People told us that staff were kind and respected their privacy. We observed staff supporting people in a friendly and professional way and saw that people were being offered choice with regard to menus and activities.

We asked people who use the service what they thought about the care and treatment they received. They responded positively and said they felt supported by the staff team and that they were included in decisions about their care as far as possible. One person commented, 'Nice staff'.

The North West Specialised Commissioning Team(NWSCT) that have responsibility for monitoring the secure provision in the Hospital have visited and expressed a number of concerns which, when taken together, indicate a unit which is failing to deliver a safe and secure service for men who require a low secure environment. The Provider is in discussion with the NWSCT with a view to providing alternative care at the Hospital that will not require a Low Secure provision.
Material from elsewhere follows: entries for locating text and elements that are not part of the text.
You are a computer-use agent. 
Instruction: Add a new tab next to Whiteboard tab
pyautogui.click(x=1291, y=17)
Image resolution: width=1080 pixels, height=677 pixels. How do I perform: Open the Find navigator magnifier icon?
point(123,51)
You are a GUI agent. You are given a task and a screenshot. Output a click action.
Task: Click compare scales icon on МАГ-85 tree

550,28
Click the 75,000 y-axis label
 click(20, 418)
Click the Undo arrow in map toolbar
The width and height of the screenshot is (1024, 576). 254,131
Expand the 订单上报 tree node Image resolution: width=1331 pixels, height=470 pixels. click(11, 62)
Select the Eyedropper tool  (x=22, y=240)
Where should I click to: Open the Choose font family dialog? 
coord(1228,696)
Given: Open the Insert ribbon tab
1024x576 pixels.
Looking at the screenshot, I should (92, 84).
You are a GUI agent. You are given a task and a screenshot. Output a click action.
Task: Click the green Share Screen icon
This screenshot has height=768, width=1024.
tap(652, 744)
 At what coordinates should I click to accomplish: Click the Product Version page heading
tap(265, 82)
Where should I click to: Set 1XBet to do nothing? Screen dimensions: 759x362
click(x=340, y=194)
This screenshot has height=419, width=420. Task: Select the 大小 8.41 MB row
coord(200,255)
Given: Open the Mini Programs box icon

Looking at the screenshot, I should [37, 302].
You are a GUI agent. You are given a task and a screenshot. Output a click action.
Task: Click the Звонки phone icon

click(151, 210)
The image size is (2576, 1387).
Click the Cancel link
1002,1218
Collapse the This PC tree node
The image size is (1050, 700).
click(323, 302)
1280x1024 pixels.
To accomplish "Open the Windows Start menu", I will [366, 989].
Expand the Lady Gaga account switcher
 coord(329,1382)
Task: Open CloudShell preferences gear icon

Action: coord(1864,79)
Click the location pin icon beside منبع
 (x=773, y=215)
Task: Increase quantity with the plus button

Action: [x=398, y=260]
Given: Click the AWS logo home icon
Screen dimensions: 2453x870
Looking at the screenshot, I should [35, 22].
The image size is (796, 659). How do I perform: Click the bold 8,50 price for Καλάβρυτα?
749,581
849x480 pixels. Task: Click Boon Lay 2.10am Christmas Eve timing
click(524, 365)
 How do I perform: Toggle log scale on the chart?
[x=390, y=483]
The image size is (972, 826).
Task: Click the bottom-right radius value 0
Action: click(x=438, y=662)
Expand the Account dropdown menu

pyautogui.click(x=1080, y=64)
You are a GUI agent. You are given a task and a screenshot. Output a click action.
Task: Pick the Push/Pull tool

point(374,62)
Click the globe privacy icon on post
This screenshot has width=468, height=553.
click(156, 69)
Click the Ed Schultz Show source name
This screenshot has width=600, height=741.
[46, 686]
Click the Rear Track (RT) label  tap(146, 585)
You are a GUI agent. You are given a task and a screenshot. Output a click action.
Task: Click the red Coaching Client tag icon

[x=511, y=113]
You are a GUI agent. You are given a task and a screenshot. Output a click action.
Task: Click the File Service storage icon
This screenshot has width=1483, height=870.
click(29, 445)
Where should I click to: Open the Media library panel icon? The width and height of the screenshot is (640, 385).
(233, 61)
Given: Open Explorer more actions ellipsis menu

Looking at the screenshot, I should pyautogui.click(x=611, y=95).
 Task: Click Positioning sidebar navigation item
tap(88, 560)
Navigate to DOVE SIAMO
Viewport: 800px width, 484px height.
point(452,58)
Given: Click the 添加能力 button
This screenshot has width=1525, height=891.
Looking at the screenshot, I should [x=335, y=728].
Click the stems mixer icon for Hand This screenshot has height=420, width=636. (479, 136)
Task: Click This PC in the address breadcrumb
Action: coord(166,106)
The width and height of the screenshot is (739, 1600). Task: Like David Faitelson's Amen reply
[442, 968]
NWSCT recognises that the Hamptons has provided good quality care for many patients, providing rehabilitation services for a number of patients with longer term needs and long histories in care services.

Mental Health Act Commissioner reports

Each year, we visit all NHS trusts and independent providers who care for people whose rights are restricted under the Mental Health Act to monitor the care they provide and check that patients' rights are met. Immediate concerns raised by patients on those visits are discussed, if appropriate, with hospital staff.

Our Mental Health Act Commissioners may carry out a number of visits to each provider over a 12-month period, during which they talk to detained patients, staff and managers about how services are provided. In the past, we summarised themes from the visits and published an annual statement followed by the provider's response where applicable. We are looking at different ways to indicate the outcomes of our monitoring in the future.